> _Stated goal 1_
Reproduce the article about Hailo below, word for word and in full.

---------- Supplied text

I have a confession to make: I spend too much money on Hailo. The taxi ordering app is a reliable friend when I’m running late, bringing a car hurtling to my rescue in five minutes or less. Having looked through a recent batch of Hailo receipts I tell Andrew Pinnington his company has a lot to answer for.
The friendly silver-haired Englishman smiles like I have given him good news. The thousands of Irish people like me who have embraced the service are helping push his company to new heights.
Pinnington took the reigns at Hailo, which was founded in the UK in 2010 by a group London cabbies, around Christmas 2014 – a turbulent time in its corporate life. Hailo has had a rollercoaster two years. An expensive, failed attempt to crack the US was followed by carousel of chief executives, and then came the news of a major merger.
Hailo has just announced it is to merge with rival German app Mytaxi, creating the number one player in Europe. The combined entity will keep Mytaxi’s moniker and have a presence in Ireland, the UK, Spain, Austria, Germany, Italy, Poland, Portugal, Spain and Sweden. Irish customers will be able to order taxis in those countries without modifying their accounts or downloading a new app. Pinnington will lead the group.
When he joined from Carphone Warehouse, Pinnington was Hailo’s third chief executive appointment in as many months. Co-founder Jay Bregman, a serial entrepreneur who is now working on a drones business, was replaced in October 2014 by senior Starbucks executive Tom Barr – who was only in the job for three months before Pinnington got the nod.
The truth isn’t as dramatic as that account sounds, he tells me from a boardroom at Hailo’s Irish headquarters in an old Georgian building on Upper Mount Street in Dublin 2.
He is a great interviewee, every answer precise, considered and informed. At Carphone Warehouse he was chief operations officer and before that worked with Pepsi Co in the US. He has a history degree from Bristol University (“which was no use at all”) and an MBA from the Wharton School of Business.

--------------------
---------- Task input

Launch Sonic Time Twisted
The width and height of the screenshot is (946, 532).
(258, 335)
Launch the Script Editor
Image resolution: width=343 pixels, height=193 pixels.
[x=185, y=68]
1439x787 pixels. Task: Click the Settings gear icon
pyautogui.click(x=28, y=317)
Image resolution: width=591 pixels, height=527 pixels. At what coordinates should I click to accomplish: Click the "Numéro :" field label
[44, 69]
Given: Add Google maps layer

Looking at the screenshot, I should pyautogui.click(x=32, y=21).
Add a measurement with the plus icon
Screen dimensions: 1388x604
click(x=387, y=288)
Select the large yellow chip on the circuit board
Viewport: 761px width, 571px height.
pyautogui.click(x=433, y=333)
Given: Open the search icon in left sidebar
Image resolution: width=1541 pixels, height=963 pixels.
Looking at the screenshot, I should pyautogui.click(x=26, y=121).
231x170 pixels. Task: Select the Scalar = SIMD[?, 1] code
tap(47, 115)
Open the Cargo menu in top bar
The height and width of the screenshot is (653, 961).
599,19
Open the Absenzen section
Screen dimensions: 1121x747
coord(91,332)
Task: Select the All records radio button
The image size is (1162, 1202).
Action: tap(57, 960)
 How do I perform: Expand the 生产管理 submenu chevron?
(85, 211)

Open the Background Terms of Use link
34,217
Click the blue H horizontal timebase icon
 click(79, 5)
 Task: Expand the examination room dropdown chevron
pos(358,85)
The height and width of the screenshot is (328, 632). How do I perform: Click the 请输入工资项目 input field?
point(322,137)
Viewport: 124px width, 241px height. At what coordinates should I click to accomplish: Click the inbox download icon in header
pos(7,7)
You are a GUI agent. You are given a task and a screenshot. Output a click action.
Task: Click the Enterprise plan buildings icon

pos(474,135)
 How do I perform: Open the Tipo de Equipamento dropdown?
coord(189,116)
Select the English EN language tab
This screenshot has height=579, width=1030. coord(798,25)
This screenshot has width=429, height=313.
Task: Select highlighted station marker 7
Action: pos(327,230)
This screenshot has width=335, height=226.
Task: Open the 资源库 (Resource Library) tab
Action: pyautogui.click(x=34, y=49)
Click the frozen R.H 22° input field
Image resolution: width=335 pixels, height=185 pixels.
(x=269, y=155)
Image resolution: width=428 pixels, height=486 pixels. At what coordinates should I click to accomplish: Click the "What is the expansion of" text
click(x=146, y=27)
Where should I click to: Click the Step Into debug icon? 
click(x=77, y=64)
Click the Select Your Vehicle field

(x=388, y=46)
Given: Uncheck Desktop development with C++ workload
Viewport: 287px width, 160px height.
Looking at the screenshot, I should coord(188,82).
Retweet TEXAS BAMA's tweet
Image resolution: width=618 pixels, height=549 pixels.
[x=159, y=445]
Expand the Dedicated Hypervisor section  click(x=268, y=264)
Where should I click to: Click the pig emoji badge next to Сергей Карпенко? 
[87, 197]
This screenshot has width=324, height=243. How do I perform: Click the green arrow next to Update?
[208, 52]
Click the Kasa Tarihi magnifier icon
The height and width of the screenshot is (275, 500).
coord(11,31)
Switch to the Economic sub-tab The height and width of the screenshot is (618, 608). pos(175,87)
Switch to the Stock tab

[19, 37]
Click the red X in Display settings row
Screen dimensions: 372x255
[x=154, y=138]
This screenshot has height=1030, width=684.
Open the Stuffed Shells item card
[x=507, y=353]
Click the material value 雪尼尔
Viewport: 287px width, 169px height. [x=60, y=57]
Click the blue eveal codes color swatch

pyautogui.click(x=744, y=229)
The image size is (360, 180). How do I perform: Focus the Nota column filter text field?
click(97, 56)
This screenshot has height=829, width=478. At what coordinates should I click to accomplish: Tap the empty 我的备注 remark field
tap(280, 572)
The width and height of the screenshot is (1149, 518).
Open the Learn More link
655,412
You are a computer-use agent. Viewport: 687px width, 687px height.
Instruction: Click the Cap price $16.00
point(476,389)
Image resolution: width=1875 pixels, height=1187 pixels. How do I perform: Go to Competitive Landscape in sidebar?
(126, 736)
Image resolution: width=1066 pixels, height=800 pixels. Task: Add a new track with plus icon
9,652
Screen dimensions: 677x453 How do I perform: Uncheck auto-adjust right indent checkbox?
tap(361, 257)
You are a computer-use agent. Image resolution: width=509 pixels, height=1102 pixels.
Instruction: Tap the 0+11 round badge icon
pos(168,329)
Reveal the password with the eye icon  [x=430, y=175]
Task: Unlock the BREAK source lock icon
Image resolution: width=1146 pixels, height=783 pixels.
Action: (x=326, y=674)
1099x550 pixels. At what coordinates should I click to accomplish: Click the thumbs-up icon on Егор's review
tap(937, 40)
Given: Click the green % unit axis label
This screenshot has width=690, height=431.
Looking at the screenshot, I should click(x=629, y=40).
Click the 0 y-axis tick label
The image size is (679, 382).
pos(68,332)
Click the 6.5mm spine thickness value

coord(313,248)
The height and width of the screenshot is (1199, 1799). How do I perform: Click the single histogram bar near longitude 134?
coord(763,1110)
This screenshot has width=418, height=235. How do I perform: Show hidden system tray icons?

--------------------

> _Stated goal 2_
Show every line of the entries above that contains the string "chevron". Case counts.

> _Exercise result 1_
I have a confession to make: I spend too much money on Hailo. The taxi ordering app is a reliable friend when I’m running late, bringing a car hurtling to my rescue in five minutes or less. Having looked through a recent batch of Hailo receipts I tell Andrew Pinnington his company has a lot to answer for.
The friendly silver-haired Englishman smiles like I have given him good news. The thousands of Irish people like me who have embraced the service are helping push his company to new heights.
Pinnington took the reigns at Hailo, which was founded in the UK in 2010 by a group London cabbies, around Christmas 2014 – a turbulent time in its corporate life. Hailo has had a rollercoaster two years. An expensive, failed attempt to crack the US was followed by carousel of chief executives, and then came the news of a major merger.
Hailo has just announced it is to merge with rival German app Mytaxi, creating the number one player in Europe. The combined entity will keep Mytaxi’s moniker and have a presence in Ireland, the UK, Spain, Austria, Germany, Italy, Poland, Portugal, Spain and Sweden. Irish customers will be able to order taxis in those countries without modifying their accounts or downloading a new app. Pinnington will lead the group.
When he joined from Carphone Warehouse, Pinnington was Hailo’s third chief executive appointment in as many months. Co-founder Jay Bregman, a serial entrepreneur who is now working on a drones business, was replaced in October 2014 by senior Starbucks executive Tom Barr – who was only in the job for three months before Pinnington got the nod.
The truth isn’t as dramatic as that account sounds, he tells me from a boardroom at Hailo’s Irish headquarters in an old Georgian building on Upper Mount Street in Dublin 2.
He is a great interviewee, every answer precise, considered and informed. At Carphone Warehouse he was chief operations officer and before that worked with Pepsi Co in the US. He has a history degree from Bristol University (“which was no use at all”) and an MBA from the Wharton School of Business.

> _Exercise result 2_
 How do I perform: Expand the 生产管理 submenu chevron?
 Task: Expand the examination room dropdown chevron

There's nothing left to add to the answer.